Work required: Could you filter the data below down to the lines that hold the word "Given"?

Source information:
□ □ □ □

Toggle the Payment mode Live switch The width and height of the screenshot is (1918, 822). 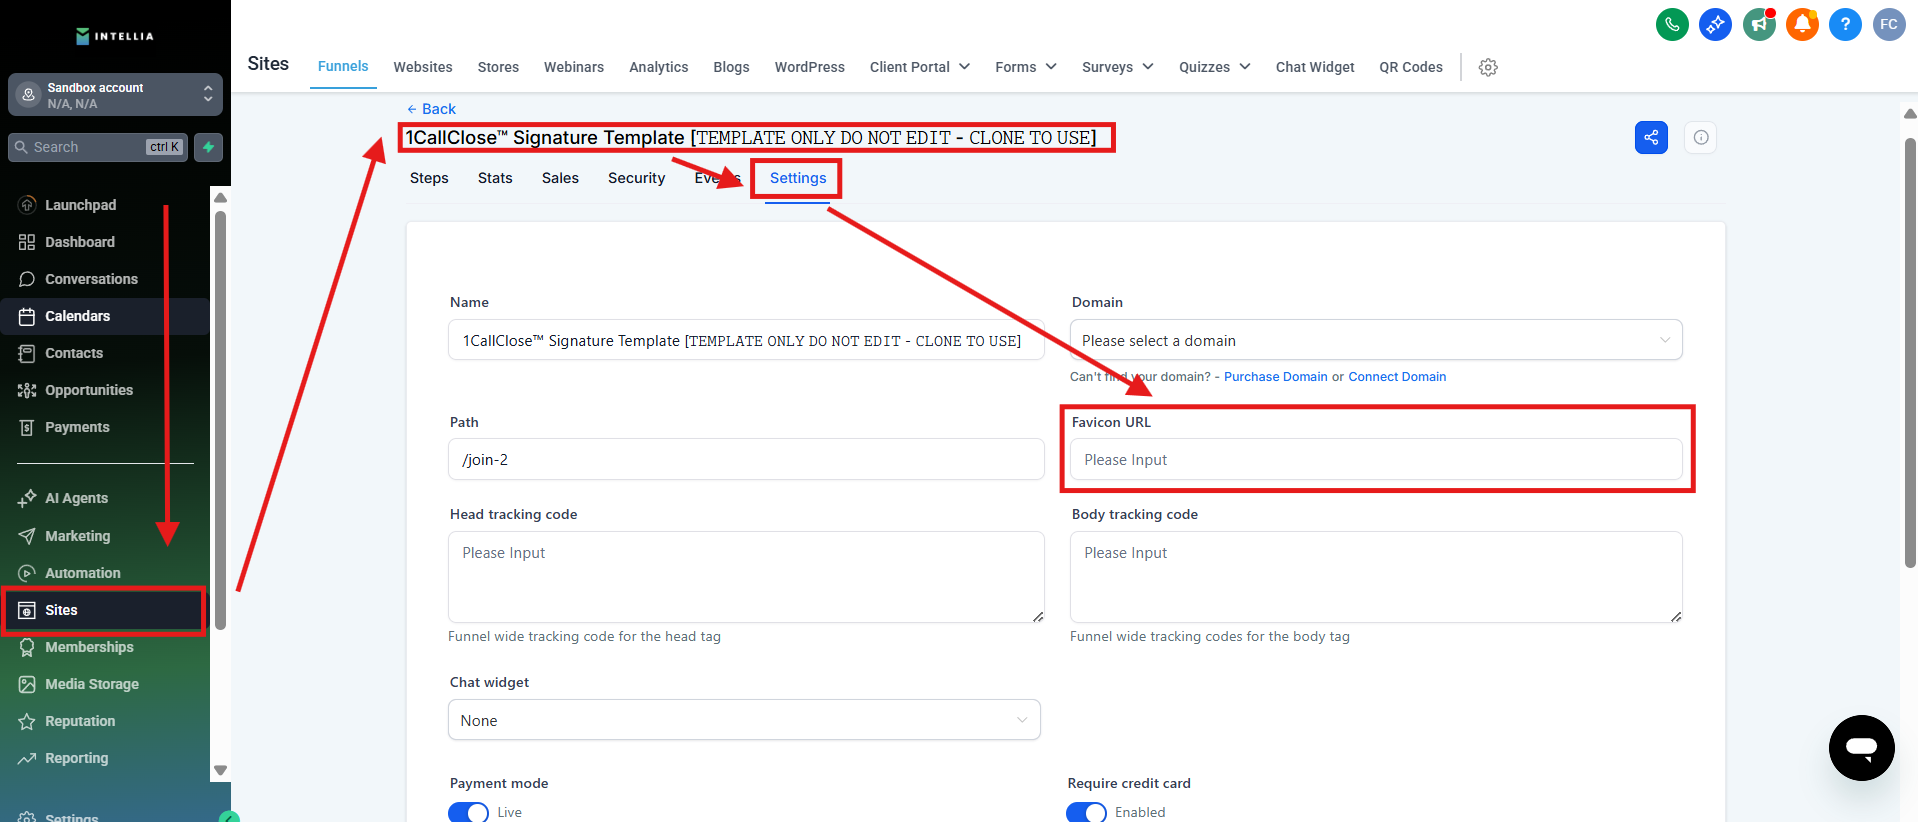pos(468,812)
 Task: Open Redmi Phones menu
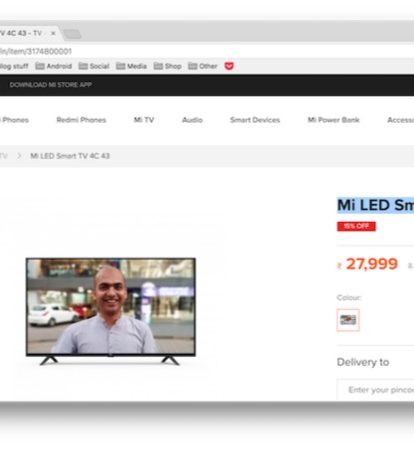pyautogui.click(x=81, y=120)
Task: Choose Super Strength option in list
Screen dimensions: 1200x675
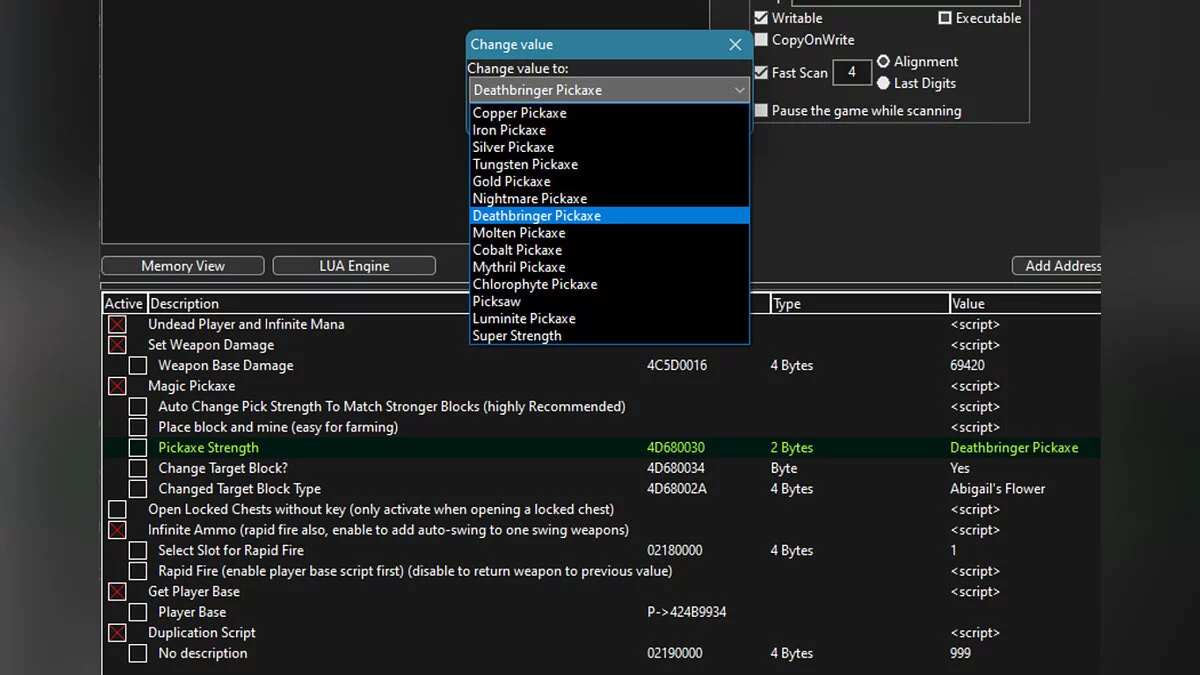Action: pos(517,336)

□ □ □ □

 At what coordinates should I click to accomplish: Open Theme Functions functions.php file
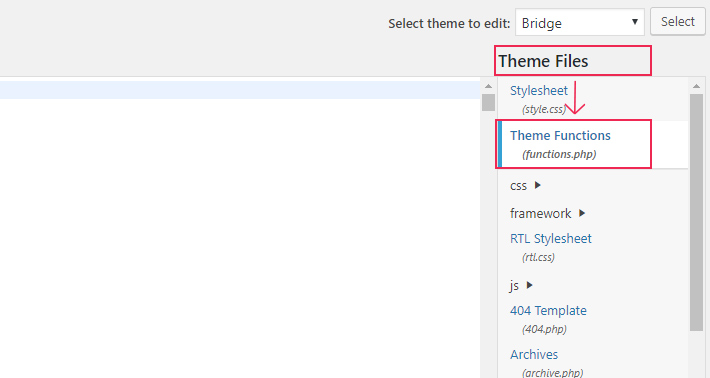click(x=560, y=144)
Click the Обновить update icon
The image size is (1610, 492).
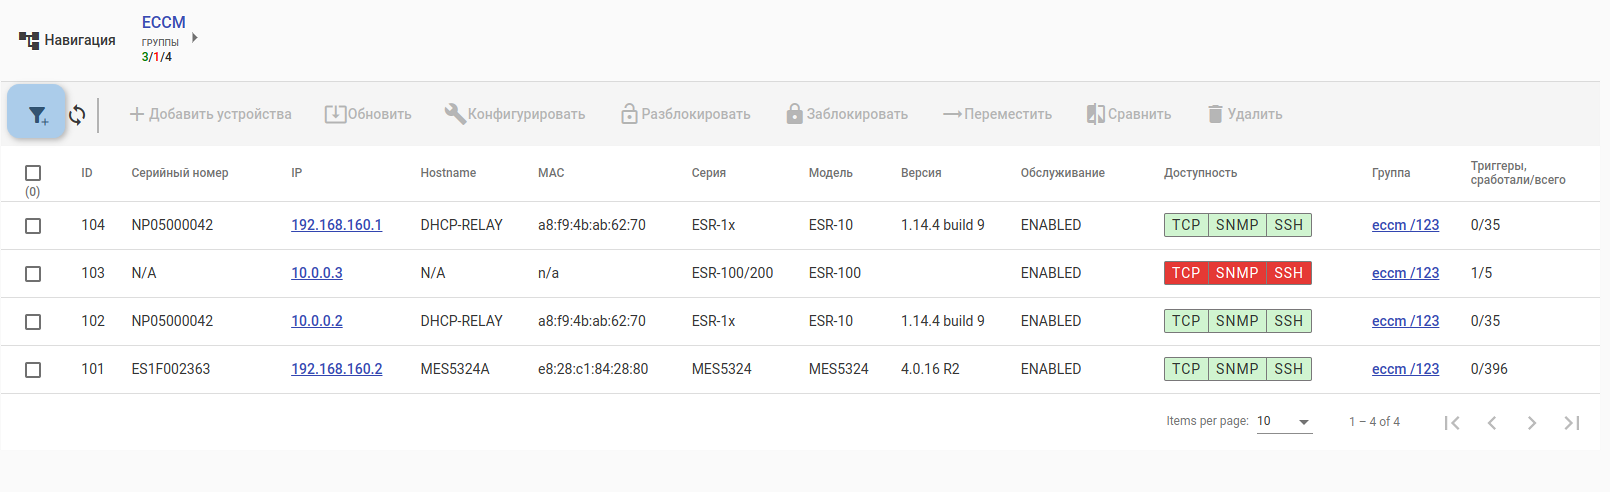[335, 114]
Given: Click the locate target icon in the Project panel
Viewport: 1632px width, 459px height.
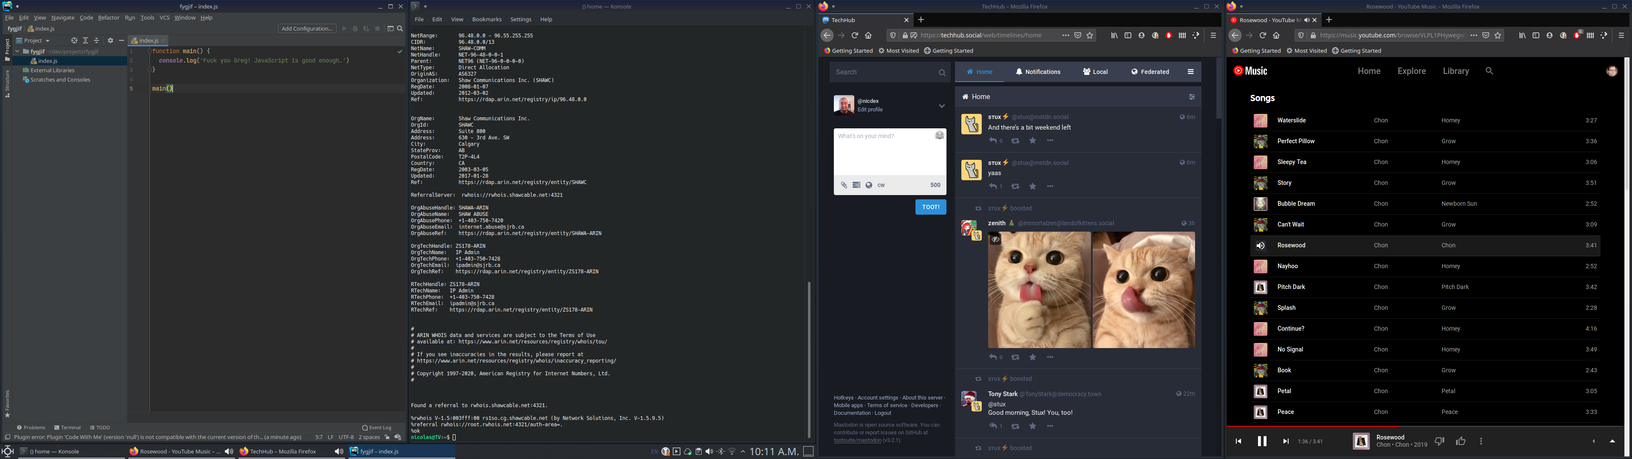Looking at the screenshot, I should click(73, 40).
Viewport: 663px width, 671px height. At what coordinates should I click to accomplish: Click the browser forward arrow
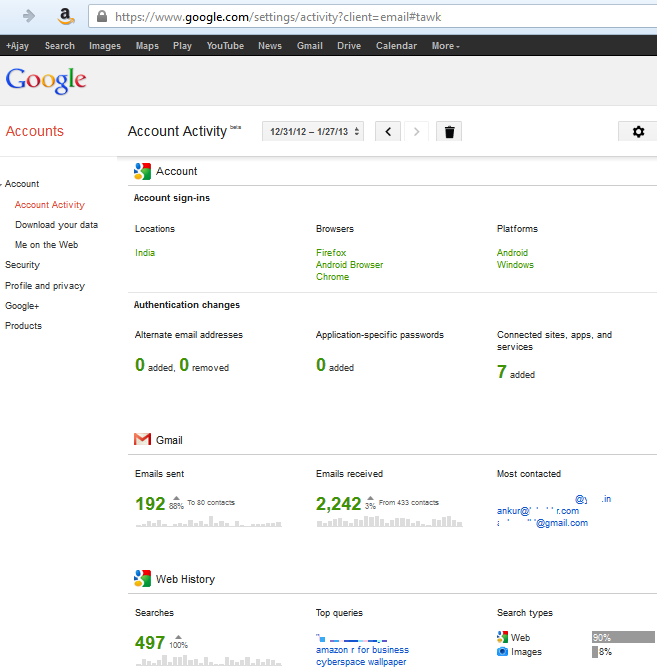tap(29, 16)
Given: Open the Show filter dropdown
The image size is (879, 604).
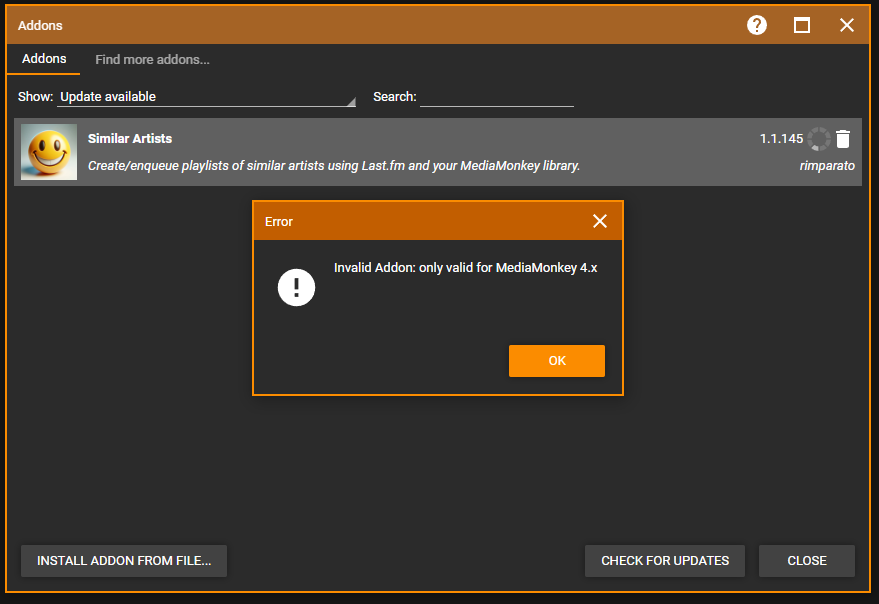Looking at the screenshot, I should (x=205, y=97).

□ □ □ □

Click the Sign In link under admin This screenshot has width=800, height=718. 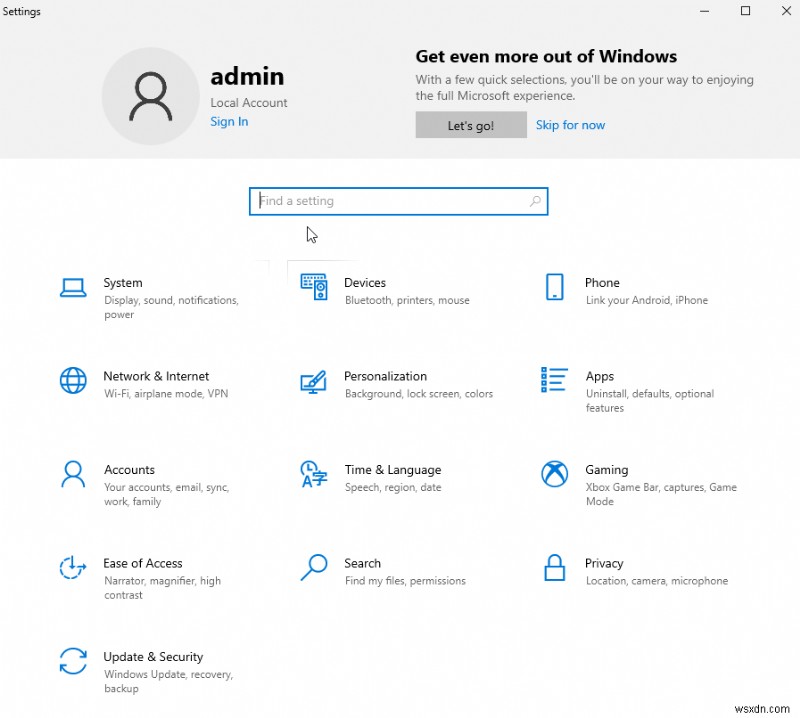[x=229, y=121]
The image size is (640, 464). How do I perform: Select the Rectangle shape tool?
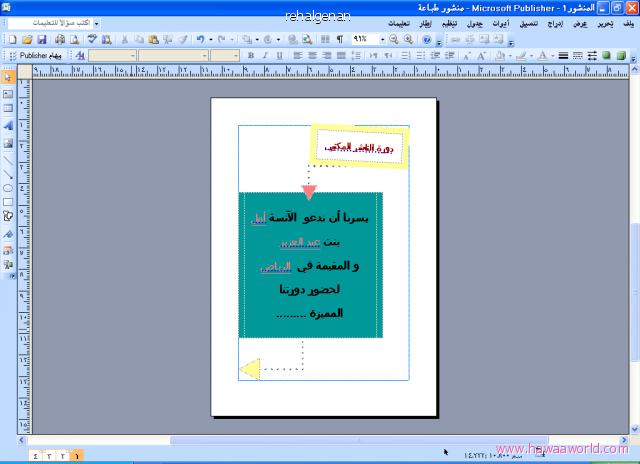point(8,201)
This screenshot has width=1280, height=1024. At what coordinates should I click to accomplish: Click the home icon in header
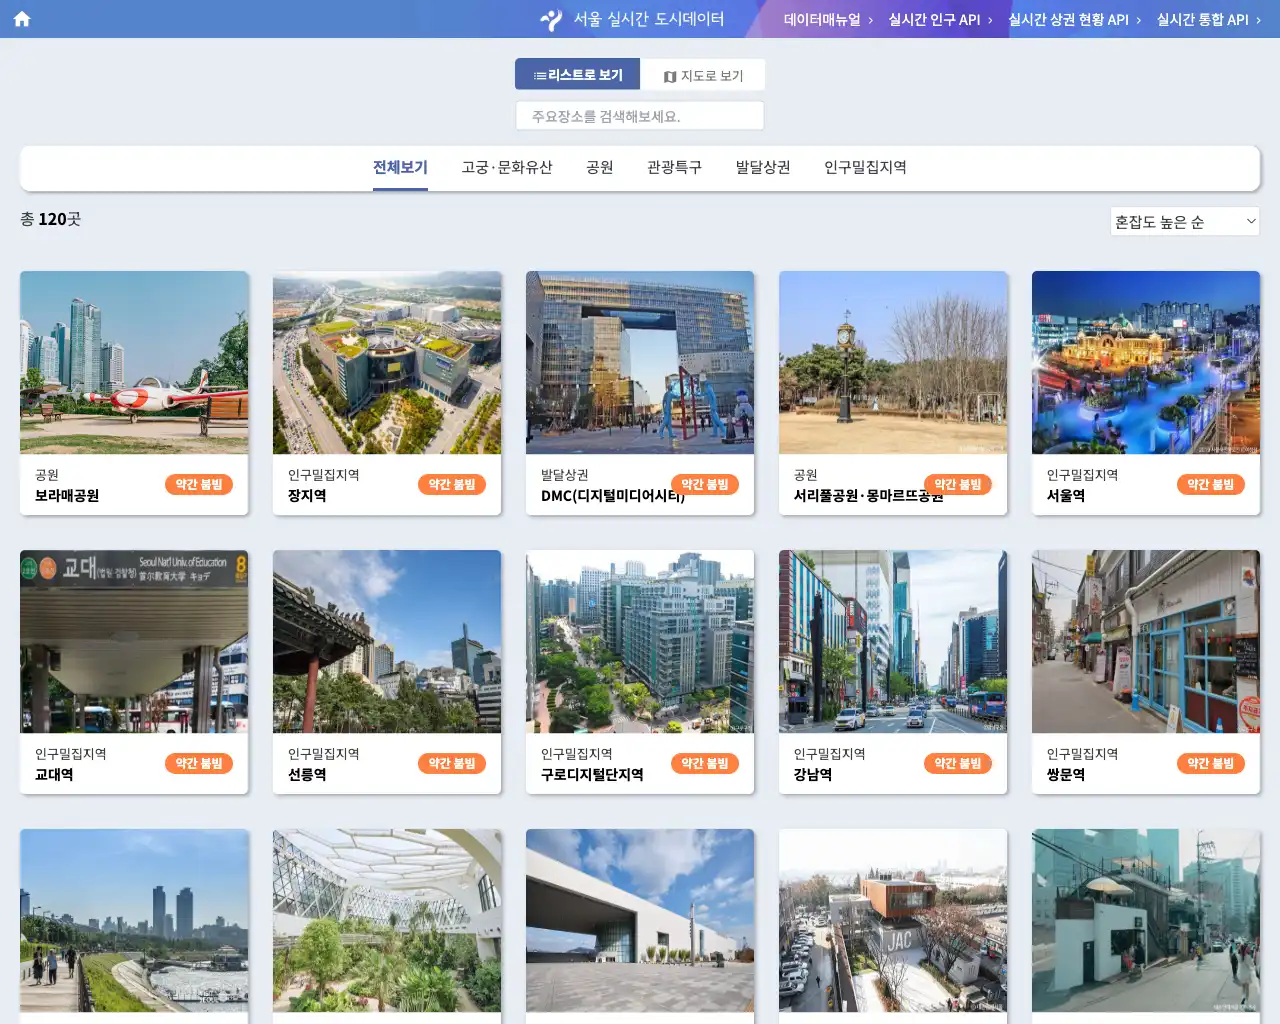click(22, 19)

□ □ □ □

Solution:
Given: Click the locate target icon in the Project panel
Given: Open the Show filter dropdown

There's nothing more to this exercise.